Nesta segunda-feira (27/7), o presidente Luiz Inácio Lula da Silva terá de prestar esclarecimentos ao Tribunal Superior Eleitoral sobre publicações feitas em canais oficiais do governo federal. O prazo de 48 horas foi determinado pelo presidente da Corte, ministro Kassio Nunes Marques.
A decisão também alcança a Federação Brasil da Esperança e o ministro da Secretaria de Comunicação Social da Presidência da República, Sidônio Palmeira. Eles deverão explicar a continuidade da divulgação de programas, obras e ações governamentais nas redes sociais durante o período de restrições eleitorais.

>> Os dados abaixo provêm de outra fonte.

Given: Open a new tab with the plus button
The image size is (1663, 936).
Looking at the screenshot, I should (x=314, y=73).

O caso teve início a partir de uma ação apresentada pelo Partido Liberal. A legenda afirma ter identificado aproximadamente mil publicações consideradas irregulares nos perfis do Canal Gov no Instagram e no X.
Entre os conteúdos questionados estão postagens sobre o Gás do Povo, pagamentos do Pé-de-Meia, investimentos na agricultura familiar e compromissos públicos com a participação de Lula. Para o PL, a divulgação teria promovido realizações da administração federal e favorecido eleitoralmente o presidente.

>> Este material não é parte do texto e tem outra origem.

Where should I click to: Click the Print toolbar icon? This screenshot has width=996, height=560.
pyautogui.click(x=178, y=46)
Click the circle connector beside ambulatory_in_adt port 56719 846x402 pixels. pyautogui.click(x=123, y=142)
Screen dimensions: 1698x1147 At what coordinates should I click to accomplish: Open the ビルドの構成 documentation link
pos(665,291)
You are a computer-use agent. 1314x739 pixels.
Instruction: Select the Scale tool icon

Essas alegações ainda não foram confirmadas pelo TSE. A decisão de Nunes Marques não reconhece que Lula ou o governo tenham cometido irregularidade, mas abre espaço para que os responsáveis apresentem a própria versão antes de uma análise mais aprofundada.

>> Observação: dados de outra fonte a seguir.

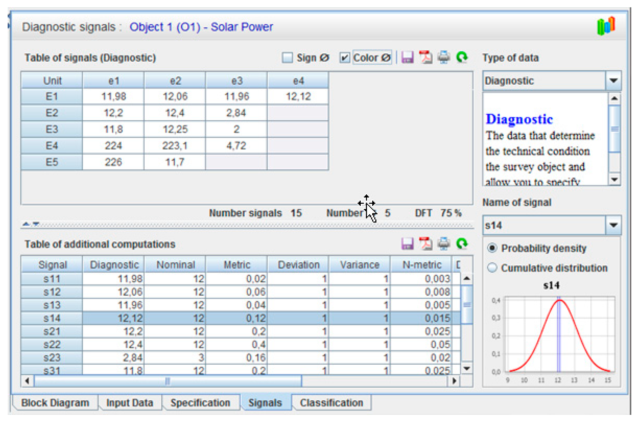Select Cumulative distribution option

(492, 268)
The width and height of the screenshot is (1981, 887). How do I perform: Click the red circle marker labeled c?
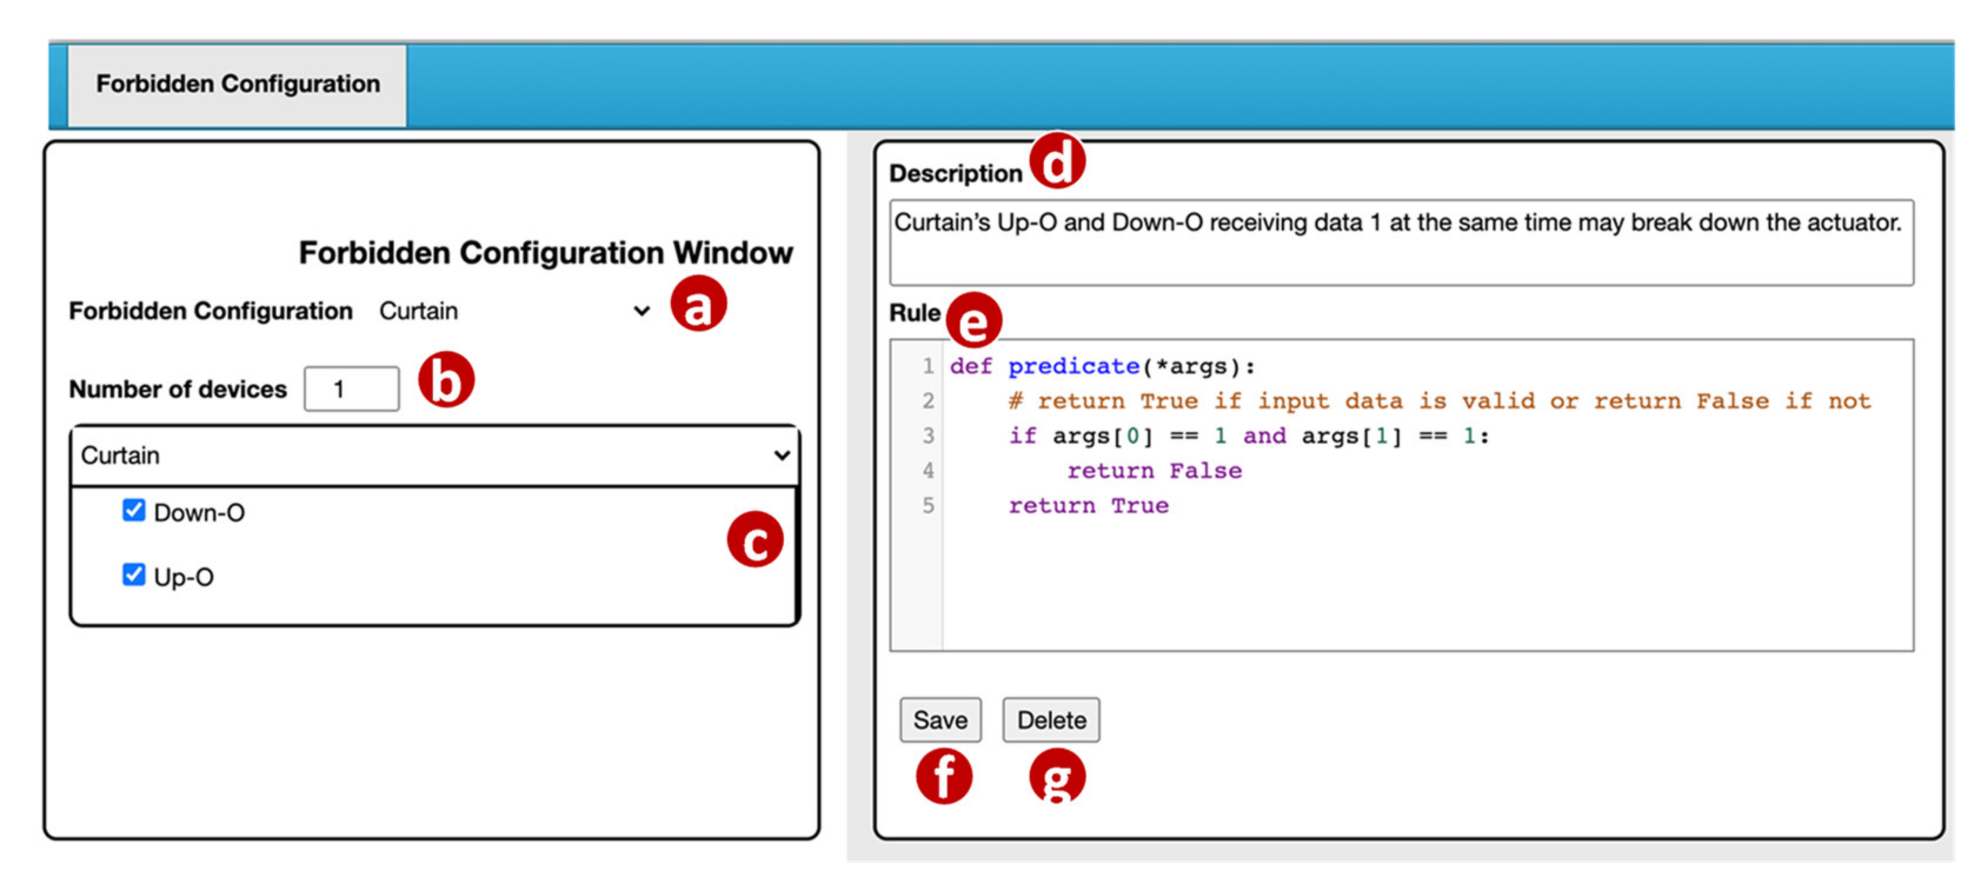click(754, 539)
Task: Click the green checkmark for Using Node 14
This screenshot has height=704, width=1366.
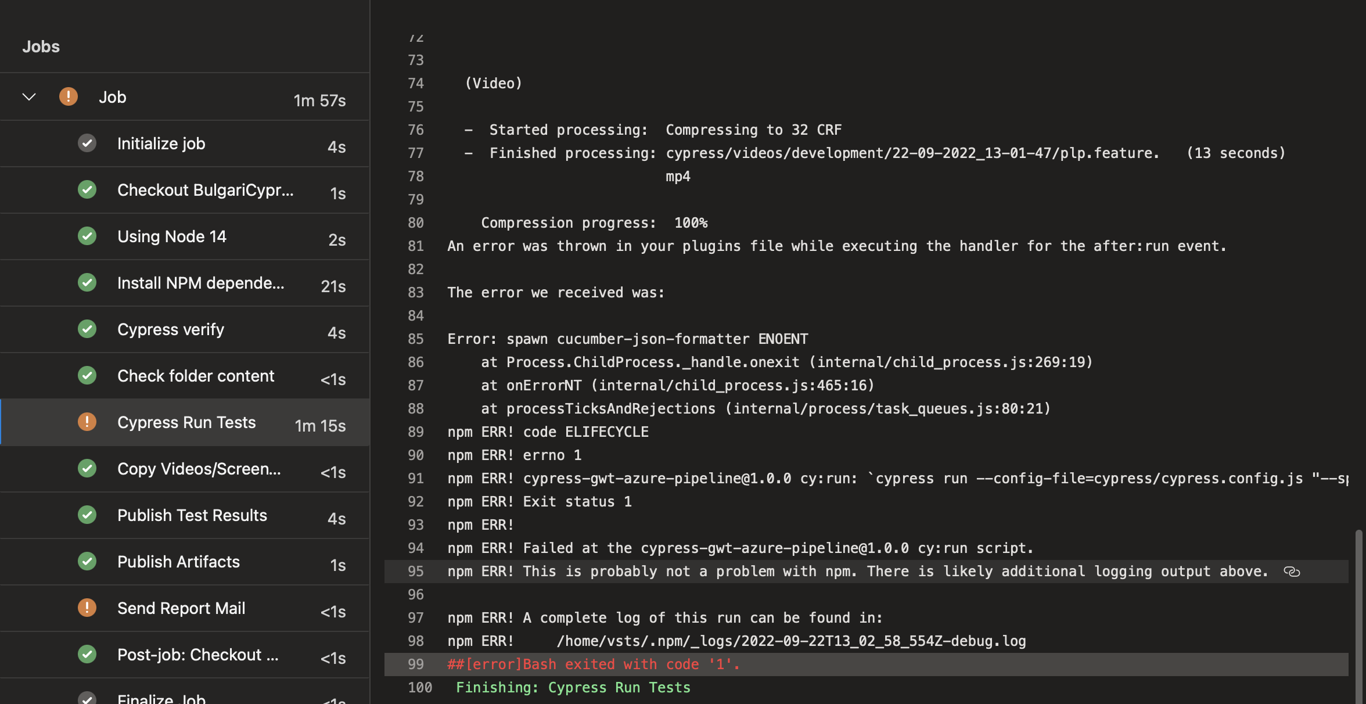Action: tap(87, 236)
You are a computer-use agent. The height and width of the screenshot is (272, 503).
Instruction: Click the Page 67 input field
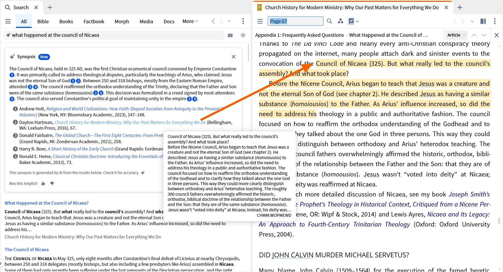pyautogui.click(x=295, y=21)
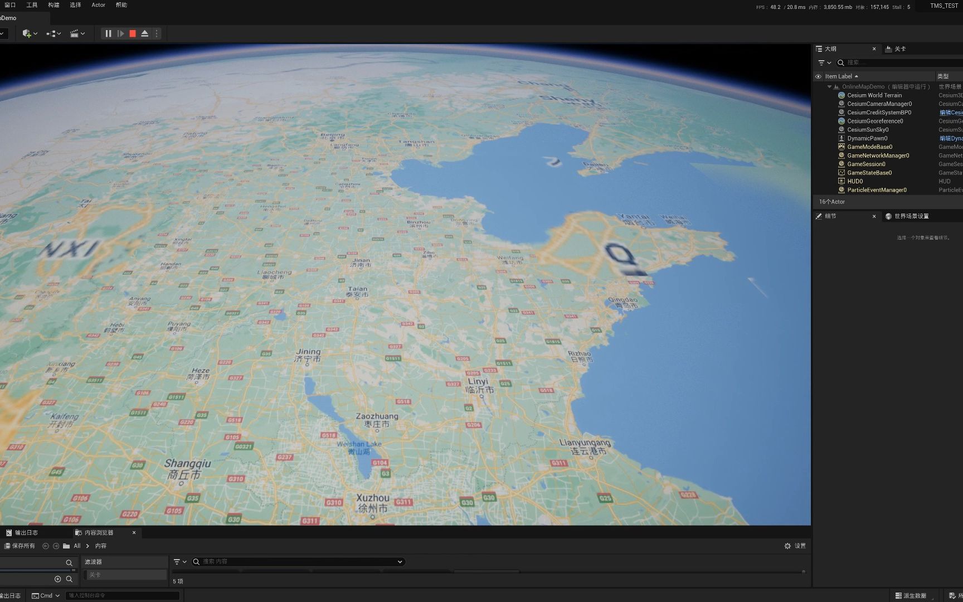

O PL pediu a suspensão dos perfis institucionais durante o período eleitoral. Como alternativa, solicitou que a Justiça proíba novas publicações com conteúdo semelhante até o fim das eleições.
Nunes Marques não acolheu imediatamente esses pedidos. O ministro avaliou que o grande número de postagens exige exame individualizado e decidiu ouvir os envolvidos antes de determinar eventual retirada ou interrupção dos conteúdos.